Nothing could have suited Jack better than this, for he had become attached to the gunboat and her officers; so it was soon settled that he was to lie still on his bed and be carried to Brooklyn. For more than a month he lay there without seeing anything of the great city on either side of him; and the Alleghany was already under orders to sail for Key West before he was able to venture on deck with a crutch under each arm. There were delays in getting away, so by the time the gunboat was steaming down the coast Jack was walking slowly about her deck with a cane, and the color was in his cheeks again, and the old sparkle in his eyes. He was in hopes of finding a schooner at Key West that would carry him to Apalachicola; but he was not to see the old town again for many a day.

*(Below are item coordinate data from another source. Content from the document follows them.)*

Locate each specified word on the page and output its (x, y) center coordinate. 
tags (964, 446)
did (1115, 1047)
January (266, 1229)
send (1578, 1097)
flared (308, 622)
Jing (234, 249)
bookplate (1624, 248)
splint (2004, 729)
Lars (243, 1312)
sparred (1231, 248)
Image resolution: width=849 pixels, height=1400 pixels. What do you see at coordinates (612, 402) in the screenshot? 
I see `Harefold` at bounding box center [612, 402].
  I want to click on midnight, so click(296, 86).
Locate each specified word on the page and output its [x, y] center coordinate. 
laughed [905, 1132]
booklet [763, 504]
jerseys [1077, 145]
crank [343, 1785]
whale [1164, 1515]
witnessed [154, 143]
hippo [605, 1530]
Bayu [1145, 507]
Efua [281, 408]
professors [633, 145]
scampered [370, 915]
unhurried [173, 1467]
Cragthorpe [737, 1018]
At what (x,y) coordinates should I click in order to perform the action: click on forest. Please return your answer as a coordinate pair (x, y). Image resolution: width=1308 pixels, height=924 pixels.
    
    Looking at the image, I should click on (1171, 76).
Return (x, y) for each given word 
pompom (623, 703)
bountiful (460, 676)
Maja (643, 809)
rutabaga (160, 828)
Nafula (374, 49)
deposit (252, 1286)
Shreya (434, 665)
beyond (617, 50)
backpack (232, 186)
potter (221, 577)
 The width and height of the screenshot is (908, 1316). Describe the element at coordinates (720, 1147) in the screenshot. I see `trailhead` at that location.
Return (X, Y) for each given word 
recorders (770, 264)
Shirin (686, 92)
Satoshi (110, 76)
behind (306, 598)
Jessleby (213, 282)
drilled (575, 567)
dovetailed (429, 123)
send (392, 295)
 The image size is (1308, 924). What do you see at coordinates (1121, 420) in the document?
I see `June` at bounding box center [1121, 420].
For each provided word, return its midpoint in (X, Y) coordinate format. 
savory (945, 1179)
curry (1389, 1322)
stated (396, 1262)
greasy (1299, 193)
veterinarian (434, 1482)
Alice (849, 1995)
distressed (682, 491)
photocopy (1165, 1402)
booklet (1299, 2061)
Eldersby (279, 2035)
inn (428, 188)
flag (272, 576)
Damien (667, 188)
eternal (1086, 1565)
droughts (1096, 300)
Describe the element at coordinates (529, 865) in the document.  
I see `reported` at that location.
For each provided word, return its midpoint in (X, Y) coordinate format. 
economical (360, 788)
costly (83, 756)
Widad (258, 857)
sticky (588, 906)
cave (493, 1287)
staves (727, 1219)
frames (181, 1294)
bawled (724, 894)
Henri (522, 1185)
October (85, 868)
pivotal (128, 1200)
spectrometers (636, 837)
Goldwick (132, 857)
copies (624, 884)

The Alleghany was a little below Hatteras, when she sighted a Confederate blockade-runner, and she immediately gave chase. But, much to the surprise of the officers, this blockade-runner did not run away, as they generally did. She was much larger than the Alleghany, and well manned and armed, and she preferred to stay and fight. Almost before he knew it Jack was in the midst of a hot naval battle. The two vessels were soon close together, and there was such a thunder of guns and such a smother of smoke that he does not pretend to remember exactly what happened. But after it was all over, and the blockade-runner was a prize, with the stars and stripes flying from her stern, Jack walked as straight as anybody down to the little hospital where he had spent so many weeks.
His mother would hardly have known him as he stepped into the hospital and waited till the surgeon had time to take a big splinter from his left arm.
"Where's your cane, young man?" the surgeon asked, when Jack's turn came.
"I don't know, sir!" Jack replied, surprised to find himself standing without it. "I must have forgotten all about it. I saw one of the gunners fall, and I took his place, and that's all I remember, sir, except seeing the enemy strike her colors."
That action made Jack a Midshipman in the United States navy, and gave him a share in the prize-money, and a year later he was an Ensign. For special gallantry in action in Mobile Bay he was made a Lieutenant before the close of the war, and in the long years since then he has risen more slowly to the rank of Lieutenant-Commander.